Orange components are called widgets. They range from simple data visualization, subset selection, and preprocessing to empirical evaluation of learning algorithms
and predictive modeling.

Visual programming is implemented through an interface in which workflows are created by linking predefined or user-designed widgets, while advanced users can use Orange as a Python library for data manipulation and widget alteration.

Software 

Orange is an open-source software package released under GPL and hosted on GitHub. Versions up to 3.0 include core components in C++ with wrappers in Python. From version 3.0 onwards, Orange uses common Python open-source libraries for scientific computing, such as numpy, scipy and scikit-learn, while its graphical user interface operates within the cross-platform Qt framework.

The default installation includes a number of machine learning, preprocessing and data visualization algorithms in 6 widget sets (data, transform, visualize, model, evaluate and unsupervised). Additional functionalities are available as add-ons (text-mining, image analytics, bioinformatics, etc.).

Orange is supported on macOS, Windows and Linux and can also be installed from the Python Package Index repository (pip install Orange3).

Features 

Orange consists of a canvas interface onto which the user places widgets and creates a data analysis workflow.

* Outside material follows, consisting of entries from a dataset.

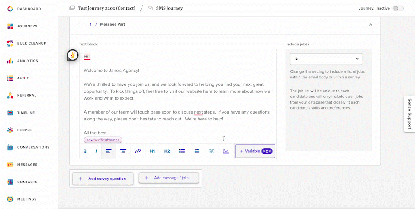Screen dimensions: 415x211
Task: Click the Test journey 2202 breadcrumb
Action: tap(106, 8)
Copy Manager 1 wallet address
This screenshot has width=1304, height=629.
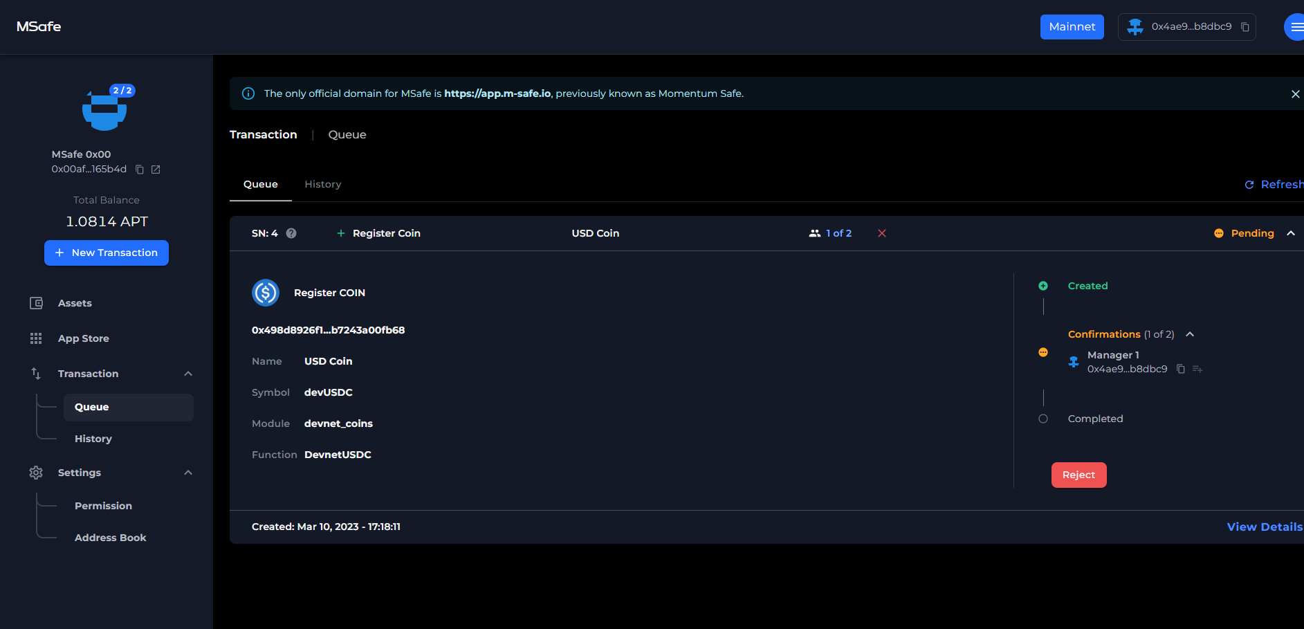coord(1181,370)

Widgets offer basic functionalities such as reading the data, showing a data table, selecting features, training predictors, comparing learning algorithms, visualizing data elements, etc. The user can interactively explore visualizations or feed the selected subset into other widgets.

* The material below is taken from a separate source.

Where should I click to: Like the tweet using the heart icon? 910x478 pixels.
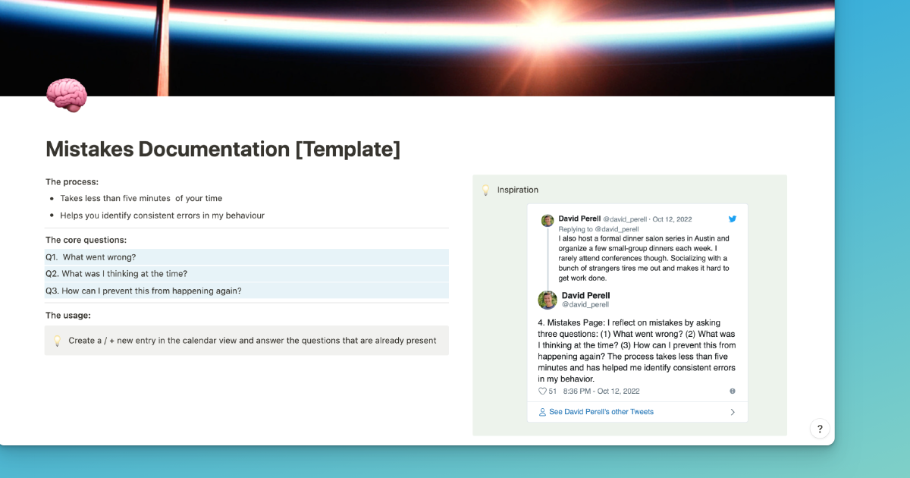(x=542, y=392)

Canvas: graphical front-end for data analysis
Widgets:
Data: widgets for data input, data filtering, sampling, imputation, feature manipulation and feature selection
Visualize: widgets for common visualization (box plot, histograms, scatter plot) and multivariate visualization (mosaic display, sieve diagram).
Classify: a set of supervised machine learning algorithms for classification
Regression: a set of supervised machine learning algorithms for regression
Evaluate: cross-validation, sampling-based procedures, reliability estimation and scoring of prediction methods
Unsupervised: unsupervised learning algorithms for clustering (k-means, hierarchical clustering) and data projection techniques (multidimensional scaling, principal component analysis, correspondence analysis).

Add-ons 

Orange users can extend their core set of components with components in the add-ons. Supported add-ons include:

 Associate: components for mining frequent itemsets and association rule learning. 
 Bioinformatics: components for gene expression analysis, enrichment, and access to expression databases (e.g., Gene Expression Omnibus) and pathway libraries.
 Data fusion: components for fusing different data sets, collective matrix factorization, and exploration of latent factors.
 Educational: components for teaching machine learning concepts, such as k-means clustering, polynomial regression, stochastic gradient descent, ...
Explain: provides an extension with components for the model explanation, including Shapley value analysis
 Geo: components for working with geospatial data.
 Image analytics: components for working with images and ImageNet embeddings
 Network: components for graph and network analysis.
 Text mining: components for natural language processing and text mining.
 Time series: widget components for time series analysis and modeling.
Single-cell: support for single-cell gene expression analysis, including components for loading single-cell data, filtering and batch effect removal, marker genes discovery, scoring of cells and genes, and cell type prediction.
 Spectroscopy: components for analyzing and visualization of (hyper)spectral datasets. 
Survival analysis: add-on for data analysis dealing with survival data. It includes widgets for standard survival analysis techniques, such as the Kaplan-Meier plot, the Cox regression model, and several derivative widgets.
World Happiness: support for downloading socioeconomic data from a database, including OECD and World Development Indicators. Provides access to thousands of country indicators from various economic databases.

Objectives 

The program provides a platform for experiment selection, recommendation systems, and predictive modelling and is used in biomedicine, bioinformatics, genomic research, and teaching. In science, it is used as a platform for testing new machine learning algorithms and for implementing new techniques in genetics and bioinformatics. In education, it was used for teaching machine learning and data mining methods to students of biology, biomedicine, and informatics.

Extensions 
Various projects build on Orange either by extending the core components with add-ons or using only the Orange Canvas to exploit the implemented visual programming features and GUI.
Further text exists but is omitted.